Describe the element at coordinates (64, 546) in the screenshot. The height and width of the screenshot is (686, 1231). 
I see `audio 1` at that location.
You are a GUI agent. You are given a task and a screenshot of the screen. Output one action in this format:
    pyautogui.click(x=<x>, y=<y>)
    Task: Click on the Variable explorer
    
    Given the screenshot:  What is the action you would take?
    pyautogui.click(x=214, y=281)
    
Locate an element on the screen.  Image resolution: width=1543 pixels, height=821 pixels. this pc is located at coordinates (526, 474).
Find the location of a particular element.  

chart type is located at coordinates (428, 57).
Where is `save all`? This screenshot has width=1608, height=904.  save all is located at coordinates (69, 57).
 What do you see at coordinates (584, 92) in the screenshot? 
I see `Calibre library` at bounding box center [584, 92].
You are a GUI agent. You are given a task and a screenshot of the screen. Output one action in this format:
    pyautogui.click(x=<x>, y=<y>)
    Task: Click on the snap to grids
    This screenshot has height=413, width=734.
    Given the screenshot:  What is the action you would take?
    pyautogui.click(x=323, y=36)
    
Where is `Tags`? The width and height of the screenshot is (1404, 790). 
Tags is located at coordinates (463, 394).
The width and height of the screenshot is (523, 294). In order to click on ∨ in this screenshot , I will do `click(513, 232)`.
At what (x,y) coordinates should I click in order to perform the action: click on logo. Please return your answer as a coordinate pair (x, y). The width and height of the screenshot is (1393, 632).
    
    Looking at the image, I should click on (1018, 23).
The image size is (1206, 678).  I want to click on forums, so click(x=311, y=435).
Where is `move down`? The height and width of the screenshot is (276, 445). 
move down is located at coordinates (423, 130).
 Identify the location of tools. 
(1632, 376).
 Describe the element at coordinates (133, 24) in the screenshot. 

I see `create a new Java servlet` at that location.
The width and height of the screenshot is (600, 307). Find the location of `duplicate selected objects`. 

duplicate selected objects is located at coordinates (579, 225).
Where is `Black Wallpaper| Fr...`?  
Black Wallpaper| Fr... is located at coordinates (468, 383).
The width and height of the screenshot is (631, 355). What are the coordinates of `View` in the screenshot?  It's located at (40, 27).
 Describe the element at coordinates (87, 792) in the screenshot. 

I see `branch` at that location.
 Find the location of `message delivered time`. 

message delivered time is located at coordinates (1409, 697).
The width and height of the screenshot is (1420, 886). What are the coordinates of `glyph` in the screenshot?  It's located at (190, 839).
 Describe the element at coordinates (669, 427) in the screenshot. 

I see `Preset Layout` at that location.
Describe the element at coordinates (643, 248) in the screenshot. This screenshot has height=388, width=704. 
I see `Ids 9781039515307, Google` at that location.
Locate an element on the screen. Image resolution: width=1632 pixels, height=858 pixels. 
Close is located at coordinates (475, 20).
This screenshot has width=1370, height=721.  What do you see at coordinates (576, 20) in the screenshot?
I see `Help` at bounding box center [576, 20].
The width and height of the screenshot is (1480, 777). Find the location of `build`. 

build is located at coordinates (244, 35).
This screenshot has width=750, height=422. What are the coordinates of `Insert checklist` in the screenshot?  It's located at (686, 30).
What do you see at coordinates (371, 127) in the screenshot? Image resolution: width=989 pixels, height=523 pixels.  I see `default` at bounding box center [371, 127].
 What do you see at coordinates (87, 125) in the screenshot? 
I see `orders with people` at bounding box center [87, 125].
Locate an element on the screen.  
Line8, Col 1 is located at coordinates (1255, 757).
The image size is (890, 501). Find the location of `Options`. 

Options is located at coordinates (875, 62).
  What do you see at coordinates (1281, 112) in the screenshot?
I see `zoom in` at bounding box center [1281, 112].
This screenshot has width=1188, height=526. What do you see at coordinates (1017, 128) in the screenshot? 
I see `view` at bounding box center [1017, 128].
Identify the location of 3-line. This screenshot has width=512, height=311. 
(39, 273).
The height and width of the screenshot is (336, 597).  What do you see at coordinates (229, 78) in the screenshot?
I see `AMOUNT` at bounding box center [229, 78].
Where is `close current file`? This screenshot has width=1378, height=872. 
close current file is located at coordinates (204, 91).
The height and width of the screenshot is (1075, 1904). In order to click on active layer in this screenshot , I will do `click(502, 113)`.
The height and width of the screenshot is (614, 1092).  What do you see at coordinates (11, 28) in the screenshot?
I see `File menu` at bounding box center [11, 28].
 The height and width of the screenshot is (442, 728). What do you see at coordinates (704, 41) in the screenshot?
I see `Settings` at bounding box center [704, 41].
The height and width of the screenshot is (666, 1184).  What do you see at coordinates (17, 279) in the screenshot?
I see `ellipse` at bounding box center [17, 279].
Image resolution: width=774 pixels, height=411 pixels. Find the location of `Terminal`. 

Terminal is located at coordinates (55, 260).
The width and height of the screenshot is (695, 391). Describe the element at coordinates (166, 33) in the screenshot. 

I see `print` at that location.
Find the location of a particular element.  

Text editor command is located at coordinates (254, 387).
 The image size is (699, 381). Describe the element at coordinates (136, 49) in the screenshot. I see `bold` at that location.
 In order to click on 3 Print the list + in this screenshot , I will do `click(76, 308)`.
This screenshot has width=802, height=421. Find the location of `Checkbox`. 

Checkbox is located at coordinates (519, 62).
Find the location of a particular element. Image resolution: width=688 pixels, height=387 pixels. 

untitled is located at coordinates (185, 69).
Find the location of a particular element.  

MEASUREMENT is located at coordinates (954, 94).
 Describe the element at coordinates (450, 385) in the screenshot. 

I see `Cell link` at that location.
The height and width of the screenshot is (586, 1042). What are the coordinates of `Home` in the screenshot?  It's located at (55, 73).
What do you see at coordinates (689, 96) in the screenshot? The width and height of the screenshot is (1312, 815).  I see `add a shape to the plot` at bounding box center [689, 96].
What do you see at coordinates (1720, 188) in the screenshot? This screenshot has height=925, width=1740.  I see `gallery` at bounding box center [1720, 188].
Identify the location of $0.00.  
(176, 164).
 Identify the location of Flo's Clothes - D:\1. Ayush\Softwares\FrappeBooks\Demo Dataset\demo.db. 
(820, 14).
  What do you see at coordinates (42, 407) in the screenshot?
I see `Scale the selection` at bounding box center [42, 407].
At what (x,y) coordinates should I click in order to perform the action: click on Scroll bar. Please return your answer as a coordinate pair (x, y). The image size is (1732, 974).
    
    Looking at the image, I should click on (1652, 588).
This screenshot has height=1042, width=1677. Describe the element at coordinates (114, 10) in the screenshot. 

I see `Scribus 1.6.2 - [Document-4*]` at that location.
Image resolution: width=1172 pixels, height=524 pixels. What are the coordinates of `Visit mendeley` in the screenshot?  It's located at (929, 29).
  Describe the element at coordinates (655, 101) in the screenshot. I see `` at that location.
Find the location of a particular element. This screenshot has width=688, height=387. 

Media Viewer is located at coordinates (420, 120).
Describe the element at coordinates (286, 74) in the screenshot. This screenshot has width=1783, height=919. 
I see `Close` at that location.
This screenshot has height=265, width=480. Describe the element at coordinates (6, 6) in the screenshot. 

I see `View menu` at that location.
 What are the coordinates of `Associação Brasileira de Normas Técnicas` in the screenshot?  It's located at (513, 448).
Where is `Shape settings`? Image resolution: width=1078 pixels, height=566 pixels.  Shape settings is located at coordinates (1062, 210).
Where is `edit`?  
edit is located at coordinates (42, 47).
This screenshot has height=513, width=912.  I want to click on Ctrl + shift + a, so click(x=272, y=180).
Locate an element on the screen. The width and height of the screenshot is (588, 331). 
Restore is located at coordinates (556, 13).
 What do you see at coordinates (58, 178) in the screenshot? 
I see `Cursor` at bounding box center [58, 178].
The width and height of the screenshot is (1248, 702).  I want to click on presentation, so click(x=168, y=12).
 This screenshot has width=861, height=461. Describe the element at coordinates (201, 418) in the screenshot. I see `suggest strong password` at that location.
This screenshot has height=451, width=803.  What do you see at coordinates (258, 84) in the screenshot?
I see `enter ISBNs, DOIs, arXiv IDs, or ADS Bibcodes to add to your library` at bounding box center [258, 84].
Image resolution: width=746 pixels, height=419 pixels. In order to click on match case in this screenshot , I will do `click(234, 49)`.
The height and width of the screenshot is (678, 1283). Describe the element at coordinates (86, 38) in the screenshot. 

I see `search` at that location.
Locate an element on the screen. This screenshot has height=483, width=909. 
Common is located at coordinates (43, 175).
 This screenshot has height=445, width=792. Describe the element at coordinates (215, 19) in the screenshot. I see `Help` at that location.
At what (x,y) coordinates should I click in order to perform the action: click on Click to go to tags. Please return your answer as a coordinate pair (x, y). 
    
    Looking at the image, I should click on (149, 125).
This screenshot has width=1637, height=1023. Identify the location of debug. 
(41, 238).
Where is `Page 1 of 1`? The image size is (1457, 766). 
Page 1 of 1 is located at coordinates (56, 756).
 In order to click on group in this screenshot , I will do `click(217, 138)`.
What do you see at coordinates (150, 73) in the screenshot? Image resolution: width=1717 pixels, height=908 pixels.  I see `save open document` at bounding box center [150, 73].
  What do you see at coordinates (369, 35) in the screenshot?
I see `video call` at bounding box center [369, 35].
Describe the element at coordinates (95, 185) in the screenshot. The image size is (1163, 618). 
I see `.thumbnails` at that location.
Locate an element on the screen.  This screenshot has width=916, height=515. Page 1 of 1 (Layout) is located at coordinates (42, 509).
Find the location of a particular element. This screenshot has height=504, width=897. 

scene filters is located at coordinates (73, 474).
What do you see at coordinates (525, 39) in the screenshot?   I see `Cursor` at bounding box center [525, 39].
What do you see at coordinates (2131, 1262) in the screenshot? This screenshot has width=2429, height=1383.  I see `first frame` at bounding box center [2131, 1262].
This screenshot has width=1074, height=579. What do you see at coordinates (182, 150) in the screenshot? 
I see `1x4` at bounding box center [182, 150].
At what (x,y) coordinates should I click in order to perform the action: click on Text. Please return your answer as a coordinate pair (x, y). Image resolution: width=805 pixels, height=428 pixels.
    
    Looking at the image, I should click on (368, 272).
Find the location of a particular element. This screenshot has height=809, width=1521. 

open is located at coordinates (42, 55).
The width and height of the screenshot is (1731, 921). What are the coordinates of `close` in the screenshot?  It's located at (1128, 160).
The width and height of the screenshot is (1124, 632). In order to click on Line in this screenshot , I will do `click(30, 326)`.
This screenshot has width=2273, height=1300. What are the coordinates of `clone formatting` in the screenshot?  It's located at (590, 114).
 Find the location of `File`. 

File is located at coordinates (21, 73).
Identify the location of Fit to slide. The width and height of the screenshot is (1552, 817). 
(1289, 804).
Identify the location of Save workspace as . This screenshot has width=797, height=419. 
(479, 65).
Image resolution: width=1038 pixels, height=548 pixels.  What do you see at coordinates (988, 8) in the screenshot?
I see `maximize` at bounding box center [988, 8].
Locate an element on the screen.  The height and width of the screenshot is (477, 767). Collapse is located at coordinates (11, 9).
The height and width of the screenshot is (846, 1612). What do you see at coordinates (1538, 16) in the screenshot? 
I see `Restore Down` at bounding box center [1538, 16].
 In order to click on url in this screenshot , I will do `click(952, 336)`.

▬▬▬▬▬▬

▶ _Work to complete_: Please copy the records above exactly, beginning at the first line and stopping after the line that contains "center [584, 92].".

▶ _Finished answer_:
Describe the element at coordinates (64, 546) in the screenshot. The height and width of the screenshot is (686, 1231). 
I see `audio 1` at that location.
You are a GUI agent. You are given a task and a screenshot of the screen. Output one action in this format:
    pyautogui.click(x=<x>, y=<y>)
    Task: Click on the Variable explorer
    
    Given the screenshot:  What is the action you would take?
    pyautogui.click(x=214, y=281)
    
Locate an element on the screen.  Image resolution: width=1543 pixels, height=821 pixels. this pc is located at coordinates (526, 474).
Find the location of a particular element.  

chart type is located at coordinates (428, 57).
Where is `save all`? This screenshot has width=1608, height=904.  save all is located at coordinates (69, 57).
 What do you see at coordinates (584, 92) in the screenshot? 
I see `Calibre library` at bounding box center [584, 92].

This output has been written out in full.